Fiona was a willing listener, but offered little comment in reaction to her husband. She just shared with him how violated she felt to have had an intruder in the house—and how frightening it was to feel so vulnerable.

They both took the next day off from work and spent it together. In the early afternoon, after a quiet lunch, Will asked Fiona if she wanted to take a walk. The two of them strolled up into the surrounding foothills of the Blue Ridge Mountains. When they got to a high point—in a clearing they would often pick as a hiking destination, they turned around and looked northeast at the vista of mountains off in the distance. There was a mild breeze blowing, so Fiona took out her baseball cap, swept her hair under it, and placed it firmly on her head. She was quiet, waiting for her husband. She knew he had something he had to tell her.

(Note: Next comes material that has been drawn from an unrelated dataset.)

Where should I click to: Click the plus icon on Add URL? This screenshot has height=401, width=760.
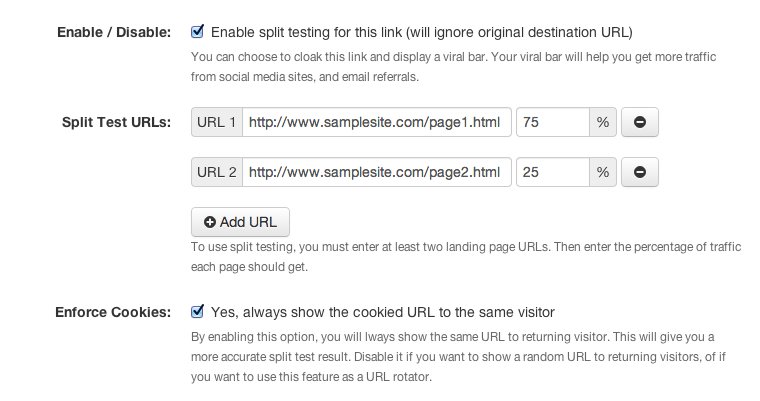[x=209, y=221]
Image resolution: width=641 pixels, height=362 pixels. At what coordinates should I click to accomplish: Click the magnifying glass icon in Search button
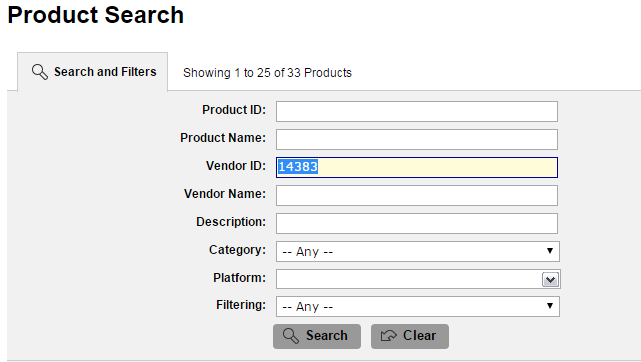coord(291,336)
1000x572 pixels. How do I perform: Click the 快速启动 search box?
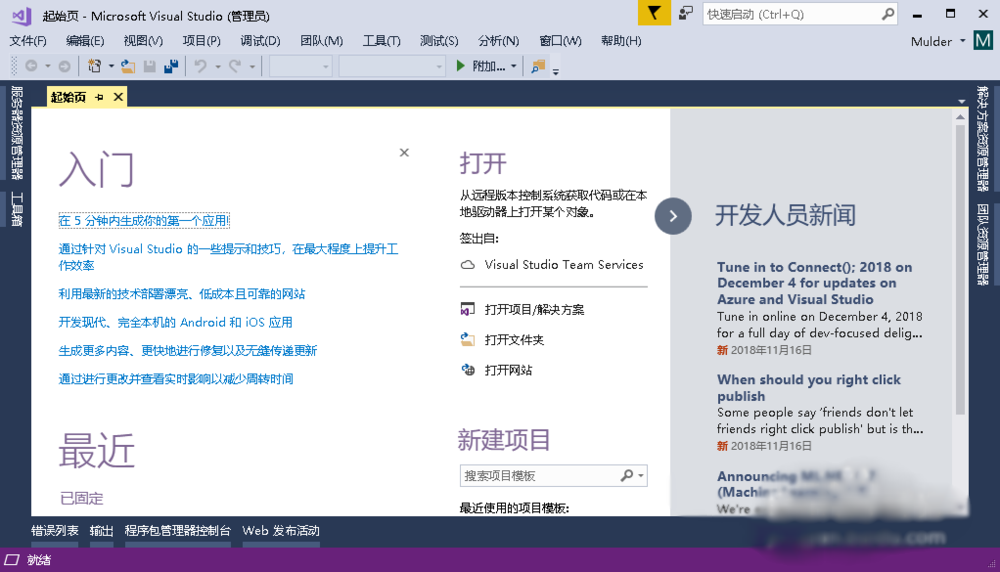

He began describing his meeting with Caleb Marlowe. And the hearing, and the flight over to Mexico City. And his interview with the man he thought was Rusty Black…and how he had turned out to be one of the specters in the nightmare that had been haunting Will since Audra's murder.

And then he walked Fiona through his reaction—his physical attack on Lynch. And how, with that single blow, he had made an irrevocable decision that he would not be using the man as a source of information to help his client's defense. And how his withdrawal as legal counsel for Marlowe was now a foregone conclusion.

When her husband had finished talking, Fiona slipped her arm around his waist and put her head on his chest. The two said nothing for several minutes.

Then she looked up and asked Will a question.

“Have you connected yet with Captain Jenkins? Have you told him that you've located Damon Lynch?”

He shook his head.

“No, I tried to call him down in Mexico, but he was out in the field on some investigation. He's probably back in the office by now. But I didn't want to try to get ahold of him again until you and I had a chance to discuss this.”

Fiona turned to him, not saying anything at first. Then she spoke.

“This has to be done the right way,” she said thoughtfully. “We need to pray about it. But you've got to make this more than just a decision about a legal case.”

“What do you mean?” Will said, grasping at her meaning.

“Audra. Damon Lynch. You and me,” she said. “Your ability to let God take the chains off—the chains of the past. Maybe this is the decisive moment for you. For both of us…”

After a pause and some further deliberation, Fiona offered a suggestion.

“Will, I want to suggest something to you. Let's go over and talk to my Da about this.”

“Any particular reason?”

She shook her head. “I can't tell you exactly. I just think we need to get his wisdom on this.”

That night they drove to Angus's apartment and surprised him for dinner. He was overjoyed to see both of them at one time. He hugged his daughter, getting tears in his wrinkled eyes, and told her how shocked he was about the attempted attack.

As Fiona was fixing dinner Will sat down with Angus in the living room and discussed the background of Marlowe's case, Damon Lynch's connection to Audra's brutal murder, and his own moral and spiritual dilemma—over withdrawing from defending Marlowe in the ICC trial, in light of the fact he could not honor his client's wishes to cut a deal with Lynch in exchange for information.